* _SUPPLIED TEXT_
***
5 Distributed solution of the hemivariational inequality

This section discusses a distributed algorithm for solving a HVI on Cartesian product of sets. Our development extends the scope and considerably improves on the treatment in [17, Chapter 12] for non-cooperative games. The results in this section also provide further motivation for the choice of a combined Tikhonov and proximal methods for the solution of the HVI \((K,\varPhi ,h)\).

The setting is as follows. Consider the HVI \((K,G,h)\) defined by the product set \(K \triangleq { \prod _{\nu =1}^N } \, K_{\nu }\) with \({ \sum _{\nu =1}^N } \, n_\nu = n\), where each \(K_{\nu }\) is a closed convex subset of \(\mathbb{R }^{n_{\nu }}\), by the continuous function \(G : K \rightarrow \mathbb{R }^n\), and the separable function \(h : K \rightarrow \mathbb{R }^n\) such that \(h(x) = {\sum _{\nu =1}^N } \, h_\nu (x^\nu )\), where \(x = (x^\nu )_{\nu =1}^N\) with each \(x^{\nu } \in K_{\nu }\) and \(h_{\nu }\) is a convex continuous function defined on \(K_{\nu }\). This setting is applicable to the side-constrained VI-C VI \((\mathop {\text{ SOL}}(K,F) \cap \varOmega , \varPhi )\) via its penalized formulation, provided that \(\varOmega \) has the same Cartesian structure as \(K\), i.e., \(\varOmega \triangleq { \prod _{\nu =1}^N } \, \varOmega _{\nu }\). By Remark 2, the latter VI, which is defined on the intersection \(\mathop {\text{ SOL}}(K,F) \cap \varOmega \), is equivalent to the HVI \((K,\varPhi ,\rho h)\) which is defined on the set \(K\) for all \(\rho > 0\) sufficiently large, where \(h(x) \triangleq {\sum _{\nu =1}^N } \mathop {\text{ dist}}(x^{\nu },K_{\nu })\).

With the pair \((K,h)\) having the above partitioned structure, we partition \(G\) accordingly; i.e., \(G(x) = \left( G^\nu (x) \right)_{\nu =1}^N\) with \(G^\nu (x) \in \mathbb{R }^{n_\nu }\) for all \(\nu =1, \ldots , N\). In what follows if \(x = (x^\nu )_{\nu =1}^N\), we denote by \(x^{-\nu }\) the sub-vector of \(x\) with the \(\nu \)-th block omitted: \(x^{-\nu } \triangleq (x^\mu )_{\mu =1, \, \mu \ne \nu }^N\), and by \(K_{-\nu }\) the corresponding set: \(K_{-\nu } \triangleq { \prod _{\mu \ne \nu } } K_\mu \) with \(K_{\nu }\) removed.
***
* _YOUR INSTRUCTIONS_
Pick up the passage on distributed solution of the hemivariational inequality at its final sentence and carry it forward.

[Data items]
***
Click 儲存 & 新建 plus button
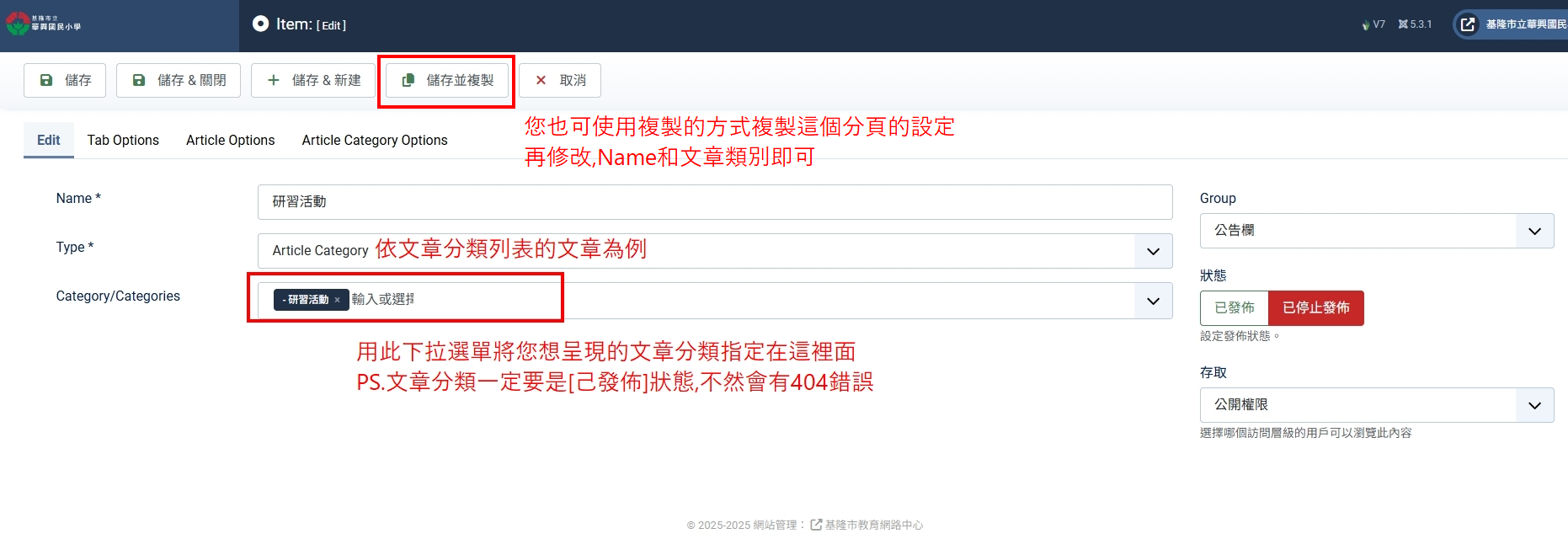This screenshot has height=539, width=1568. 313,80
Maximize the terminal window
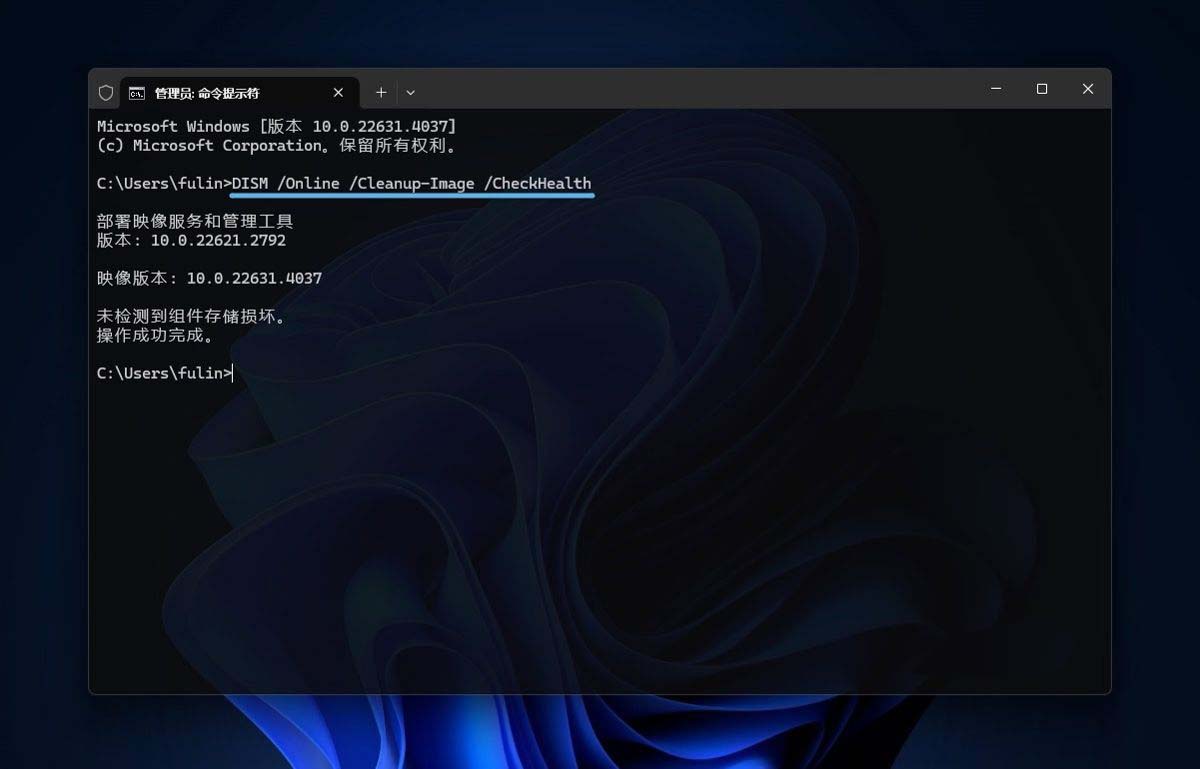 point(1042,89)
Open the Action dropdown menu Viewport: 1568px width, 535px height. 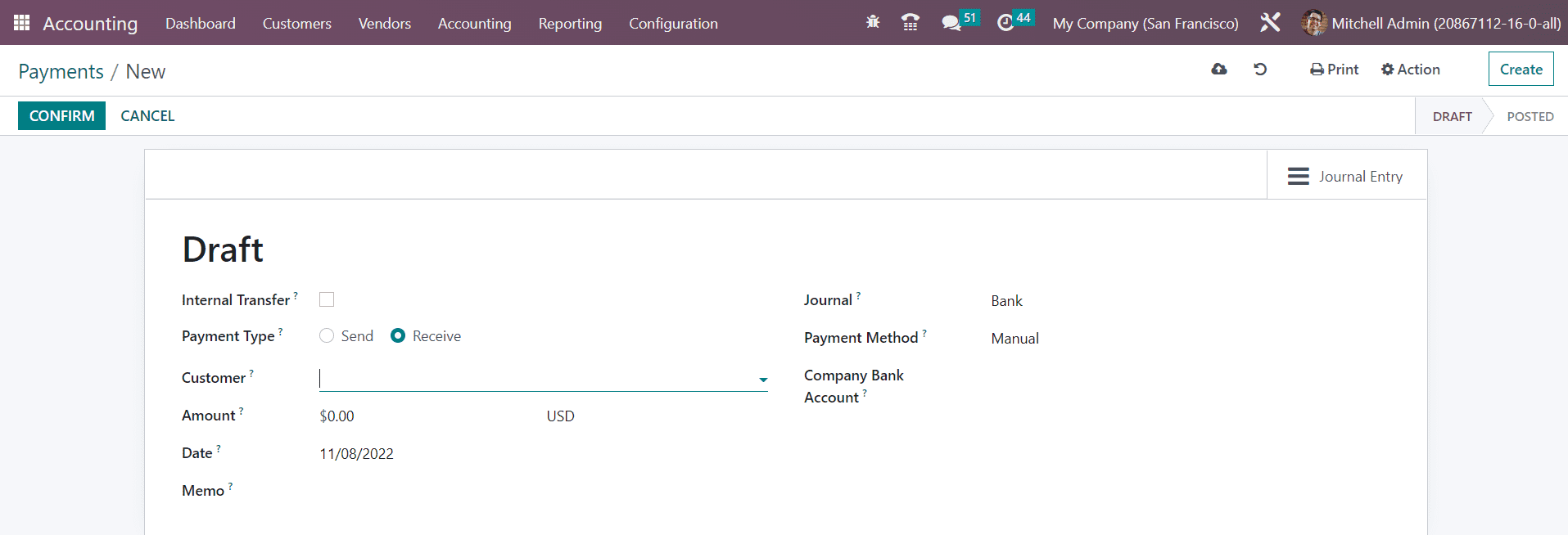1410,70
***
* _RESPONSE_
We now present a synchronous Jacobi scheme. The analysis can be extended easily to synchronous Gauss–Seidel schemes and to asynchronous versions of both the Jacobi and Gauss–Seidel methods; we leave these details to the reader.

Algorithm 2: Distributed Algorithm for HVIs

 

(S.0): Choose \(x_0 \in K\) and set \(k=0\).

 

 (S.1): If \(x_k\) is a solution of HVI \((K,G,h)\) stop.

 

(S.2): For \(\nu =1, \ldots , N\) set

(33)

 \(x_{k+1}^\nu \,{\mathop {=}\limits ^{\triangle }} \, \text{ solution} \text{ of} \text{ HVI} (\, K_\nu ,G_\nu (\bullet , x^{-\nu }_k), h_\nu (\bullet )\, )\)

 

(S.3): Set \(x_{k+1} = (x_{k+1}^\nu )_{\nu =1}^N, \,k \leftarrow k+1\) and go to Step 1.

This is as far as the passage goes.